Reproduce each of the rows below word for word, leaving out the pictures.

RECORDS:
## Start
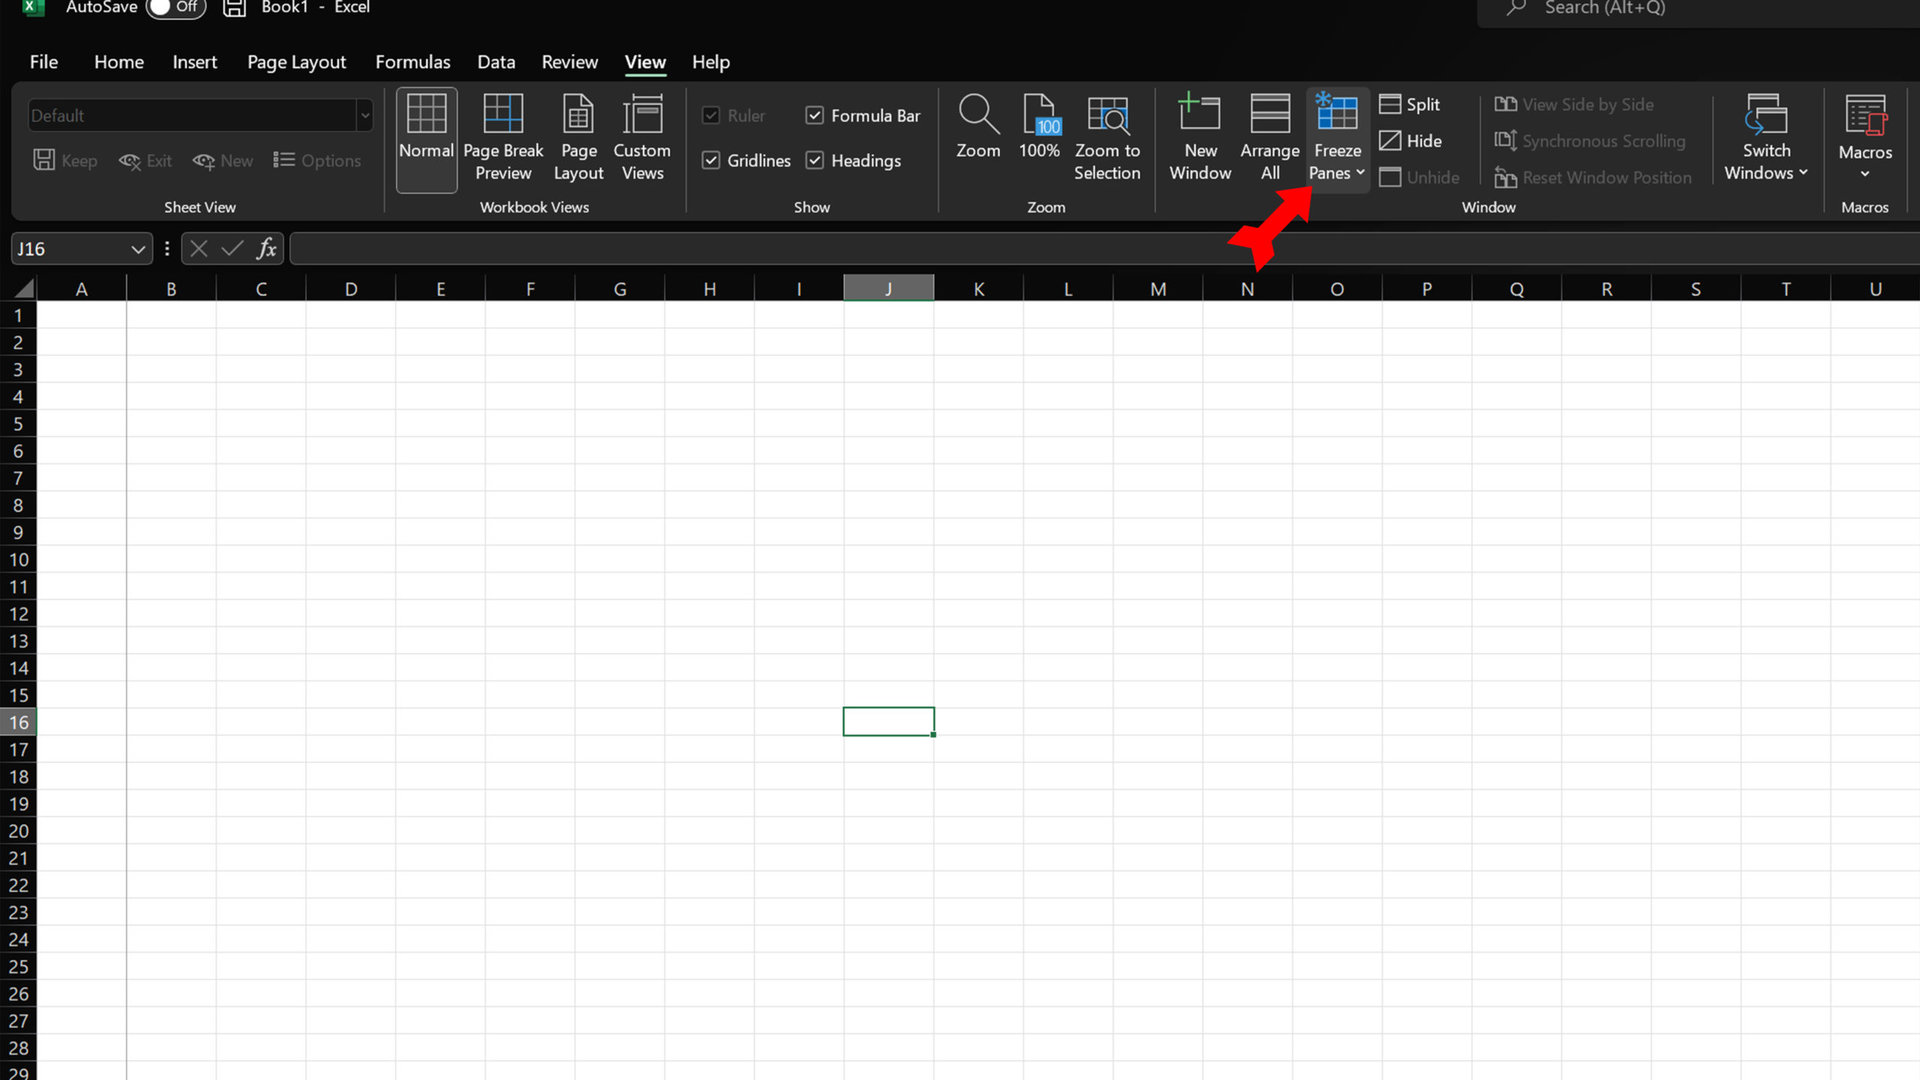Open the Freeze Panes menu
The image size is (1920, 1080).
pyautogui.click(x=1337, y=138)
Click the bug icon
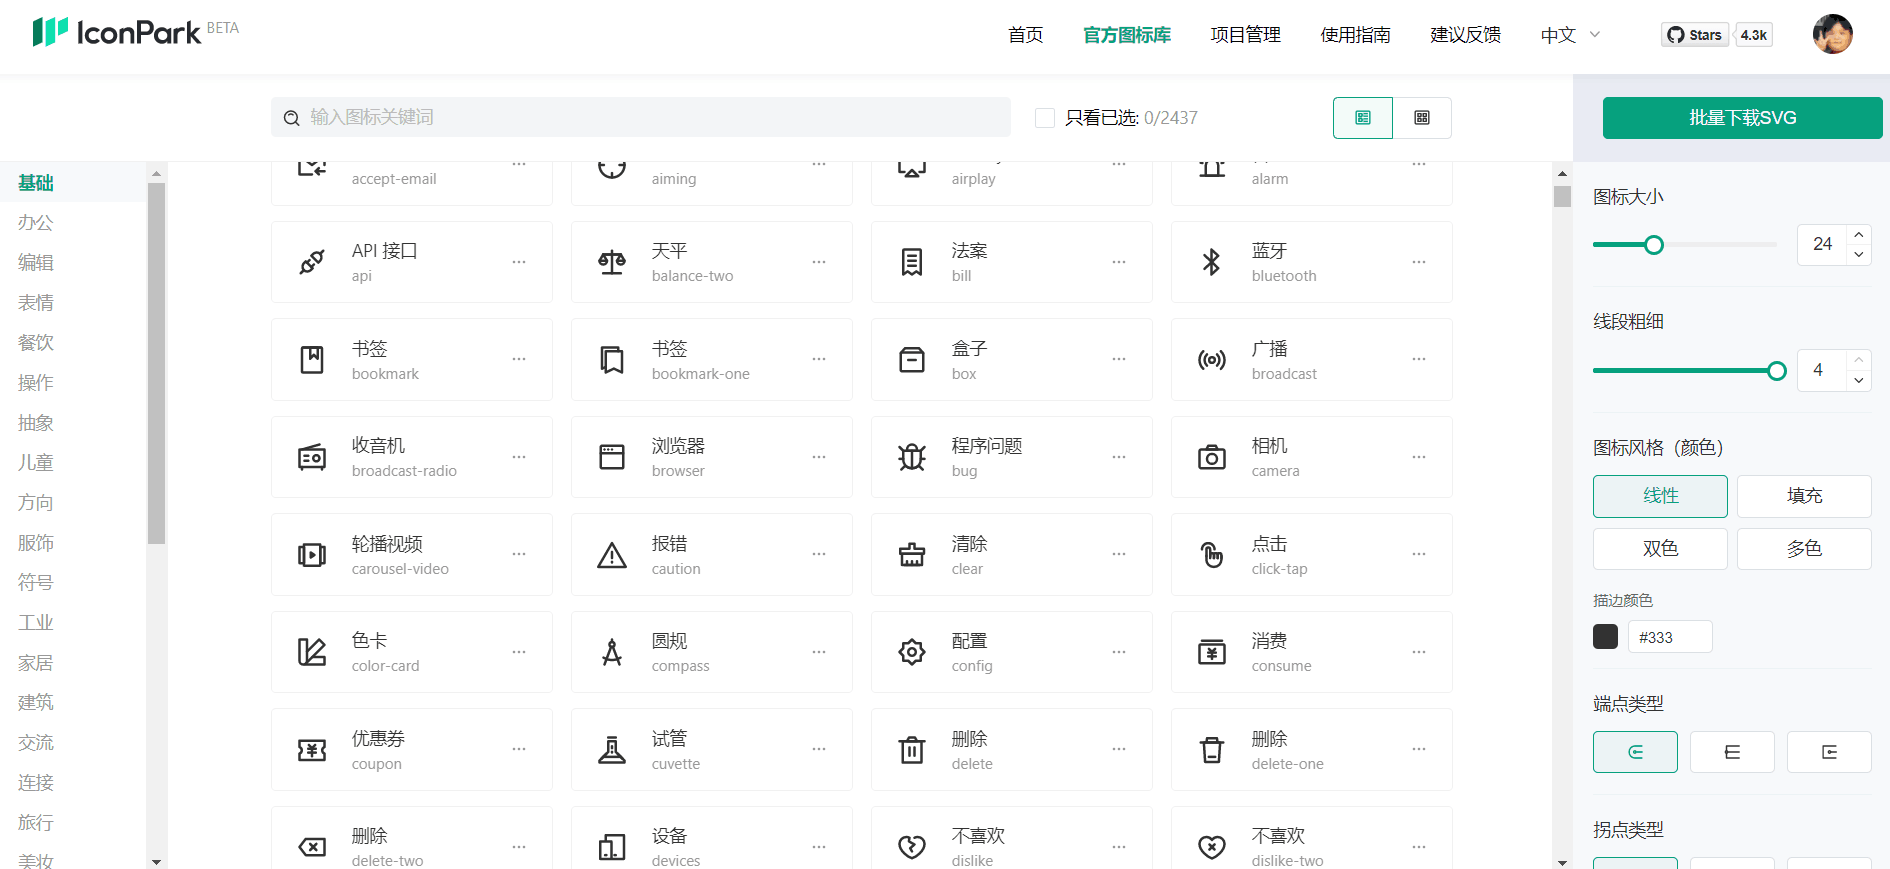 911,457
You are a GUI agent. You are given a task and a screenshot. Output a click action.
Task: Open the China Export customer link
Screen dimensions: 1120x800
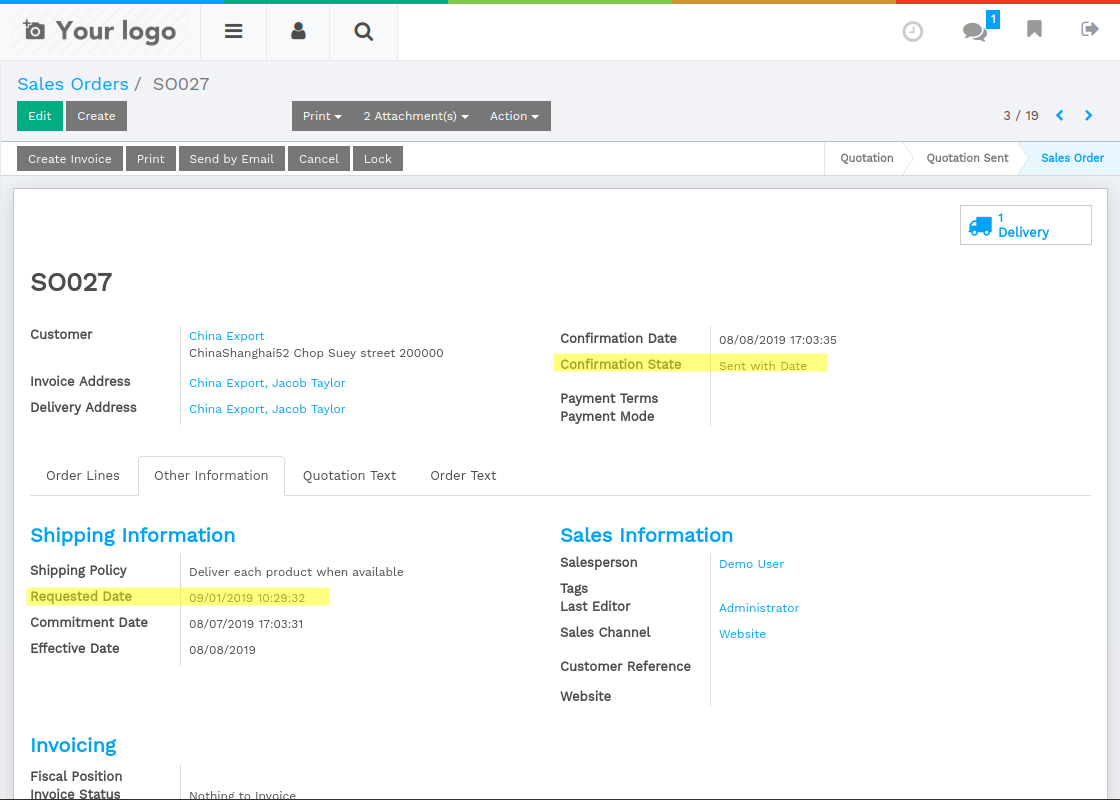tap(226, 336)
## End
SOLVED PROBLEM:
Open the Freeze Panes menu
The image size is (1920, 1080).
pyautogui.click(x=1337, y=138)
Click the bug icon
 911,457
You are a GUI agent. You are given a task and a screenshot. Output a click action.
Task: Open the China Export customer link
Screen dimensions: 1120x800
tap(226, 336)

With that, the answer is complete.